Roots of the company
The history of Movable Roots goes back a bit. Mike and Jonathan (and their late brother Paul) grew up in construction because their dad was a remodeler, so Mike jokes that he grew up with a hammer in his hand. During the boom and height of the market in the early 2000s, Cheatham was building large homes with a healthy-sized crew. Then the bottom of the market fell out, and a couple of builders Cheatham was working for shut their doors unexpectedly, which eventually led to him taking a break from construction.
A few years later, he and his wife, Nikki, talked about building their own house, possibly on the water. He said the thought process was to spend more on property and put a smaller house on it, which led them to research tiny homes.
“We went to some builder shows and we weren’t seeing a whole lot that fit our lifestyle,” Cheatham said. “We felt like if we were going to go tiny, why can’t we have some of those finer features in the houses that we used to build? If I only need 300 square feet of flooring, why not buy the more expensive, beautiful stuff?”
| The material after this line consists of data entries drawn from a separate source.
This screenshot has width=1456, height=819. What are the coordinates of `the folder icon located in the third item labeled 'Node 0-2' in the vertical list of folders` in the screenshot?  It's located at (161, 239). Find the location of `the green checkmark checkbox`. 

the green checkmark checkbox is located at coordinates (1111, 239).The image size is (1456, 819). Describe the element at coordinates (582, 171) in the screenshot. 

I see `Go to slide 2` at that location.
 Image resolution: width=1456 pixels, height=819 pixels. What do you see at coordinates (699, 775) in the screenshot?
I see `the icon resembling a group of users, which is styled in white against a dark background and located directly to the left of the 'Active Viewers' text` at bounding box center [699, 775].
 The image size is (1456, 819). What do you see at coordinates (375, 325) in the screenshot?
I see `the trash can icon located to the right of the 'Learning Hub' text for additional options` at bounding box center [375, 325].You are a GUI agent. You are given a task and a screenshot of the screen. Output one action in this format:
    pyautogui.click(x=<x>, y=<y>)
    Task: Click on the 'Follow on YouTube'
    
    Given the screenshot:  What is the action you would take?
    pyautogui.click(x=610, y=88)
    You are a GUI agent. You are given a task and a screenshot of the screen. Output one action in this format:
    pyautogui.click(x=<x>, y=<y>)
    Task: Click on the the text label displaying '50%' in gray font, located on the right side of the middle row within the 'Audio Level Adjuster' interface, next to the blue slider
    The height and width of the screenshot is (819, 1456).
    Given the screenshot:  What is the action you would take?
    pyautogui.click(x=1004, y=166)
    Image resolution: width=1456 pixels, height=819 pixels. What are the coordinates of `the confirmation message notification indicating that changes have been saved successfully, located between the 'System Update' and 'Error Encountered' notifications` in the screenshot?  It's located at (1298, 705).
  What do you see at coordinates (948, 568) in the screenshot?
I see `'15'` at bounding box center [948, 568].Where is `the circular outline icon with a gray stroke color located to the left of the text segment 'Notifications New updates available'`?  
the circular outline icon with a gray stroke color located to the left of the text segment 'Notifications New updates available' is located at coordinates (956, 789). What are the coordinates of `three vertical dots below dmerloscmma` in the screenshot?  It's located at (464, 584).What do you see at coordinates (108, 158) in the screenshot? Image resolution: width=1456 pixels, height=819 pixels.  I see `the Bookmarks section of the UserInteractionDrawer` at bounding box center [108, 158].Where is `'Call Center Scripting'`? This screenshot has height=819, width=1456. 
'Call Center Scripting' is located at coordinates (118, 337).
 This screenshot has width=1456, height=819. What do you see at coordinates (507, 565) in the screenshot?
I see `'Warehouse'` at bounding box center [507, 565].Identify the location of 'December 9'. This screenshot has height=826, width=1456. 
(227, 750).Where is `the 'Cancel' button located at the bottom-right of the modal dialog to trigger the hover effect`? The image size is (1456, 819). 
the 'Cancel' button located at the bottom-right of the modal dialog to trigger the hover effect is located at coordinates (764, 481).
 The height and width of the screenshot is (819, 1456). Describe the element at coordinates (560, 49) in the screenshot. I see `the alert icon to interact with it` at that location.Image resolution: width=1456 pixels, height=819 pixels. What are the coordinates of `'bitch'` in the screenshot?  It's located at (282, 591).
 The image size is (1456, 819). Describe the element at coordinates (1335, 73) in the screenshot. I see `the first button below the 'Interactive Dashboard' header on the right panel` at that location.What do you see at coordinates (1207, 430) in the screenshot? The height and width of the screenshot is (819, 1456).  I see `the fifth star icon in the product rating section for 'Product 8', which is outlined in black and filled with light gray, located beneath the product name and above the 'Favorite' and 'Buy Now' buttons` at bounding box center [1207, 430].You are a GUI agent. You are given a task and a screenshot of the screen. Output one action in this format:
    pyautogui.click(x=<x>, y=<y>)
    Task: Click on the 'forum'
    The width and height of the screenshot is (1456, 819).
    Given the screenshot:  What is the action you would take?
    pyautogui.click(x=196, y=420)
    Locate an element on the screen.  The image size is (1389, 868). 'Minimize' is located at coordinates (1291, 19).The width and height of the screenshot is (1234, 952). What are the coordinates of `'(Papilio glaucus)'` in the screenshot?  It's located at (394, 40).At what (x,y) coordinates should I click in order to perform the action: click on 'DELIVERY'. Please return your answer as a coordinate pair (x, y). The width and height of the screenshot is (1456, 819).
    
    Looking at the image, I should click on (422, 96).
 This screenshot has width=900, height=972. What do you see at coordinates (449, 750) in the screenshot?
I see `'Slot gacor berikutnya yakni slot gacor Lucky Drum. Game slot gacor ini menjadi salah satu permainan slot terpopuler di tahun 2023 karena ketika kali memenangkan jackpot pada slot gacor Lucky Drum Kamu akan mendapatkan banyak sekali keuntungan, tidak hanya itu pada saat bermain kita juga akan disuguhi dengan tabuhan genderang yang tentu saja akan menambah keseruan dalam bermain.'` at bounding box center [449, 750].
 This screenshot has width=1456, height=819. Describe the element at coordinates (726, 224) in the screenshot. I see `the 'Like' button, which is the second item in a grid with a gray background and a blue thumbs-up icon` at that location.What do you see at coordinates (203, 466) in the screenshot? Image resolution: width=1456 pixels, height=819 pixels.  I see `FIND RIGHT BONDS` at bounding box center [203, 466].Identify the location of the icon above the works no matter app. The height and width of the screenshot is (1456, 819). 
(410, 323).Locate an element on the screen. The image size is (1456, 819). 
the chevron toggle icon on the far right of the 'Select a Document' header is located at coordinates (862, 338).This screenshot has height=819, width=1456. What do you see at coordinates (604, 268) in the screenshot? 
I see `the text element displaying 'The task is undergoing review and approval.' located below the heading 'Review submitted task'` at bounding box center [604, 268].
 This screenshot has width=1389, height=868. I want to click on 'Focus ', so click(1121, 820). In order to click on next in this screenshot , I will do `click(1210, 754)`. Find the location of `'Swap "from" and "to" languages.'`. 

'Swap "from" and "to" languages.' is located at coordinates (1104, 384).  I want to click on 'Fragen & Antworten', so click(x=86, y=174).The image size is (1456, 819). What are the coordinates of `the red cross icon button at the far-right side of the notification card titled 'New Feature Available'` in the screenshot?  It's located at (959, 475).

They bought property in Florida, only to learn that local zoning regulations prohibited them from putting a tiny home there. But the Cheathams weren’t discouraged. They decided to see if they could not only change rules and regulations, but they also decided to jump back into the building world.
A new venture
In 2017, Movable Roots introduced its first model, The Henderson – named for their brother Paul Henderson – and Mike said “it’s been kind of a crazy whirlwind since.
“We worked with a group to get zoning changed locally, and now there is a whole tiny home community going up in northern Brevard County,” he said. “And we still own our property and talk about what to do with it. We’re so busy building for other people that maybe we’ll put a spec home on it, who knows. We haven’t let go of the dream of living on it.”
In the meantime, Cheatham has taken on the challenge of designing tiny homes to meet the daily needs of owners.
“It was a crazy learning curve in the beginning. When we were building a normal 2,000-square-foot home, the plumbing or electrical stack of something in the rough stage could be shifted three to 12 inches and it wouldn’t affect anything negatively,” he said. “In a tiny house, if I have to shift something a quarter of an inch, it might mean the couch doesn’t fit!”
Cheatham credited the flexibility of Viega’s PureFlow tubing and fittings in helping to make it possible. Because exterior walls might be only three and a half inches thick, there are limited spaces for things like supply lines. PureFlow fits.
“The system itself is very user-friendly,” Cheatham said of PureFlow. “We had a plumber friend who had never used it, but had used Uponor and other systems. We’ve asked him in to help a few times when we got bogged down in difficult scenarios, and he loves [Viega]. He raves about the ease of use of it!”
In 2018, Movable Roots built eight houses, and Cheatham said they were on track to build the same in 2019. Their creations are everywhere, from California to Texas to Montana. One of their builds was featured on the TV show “Tiny House Nation.”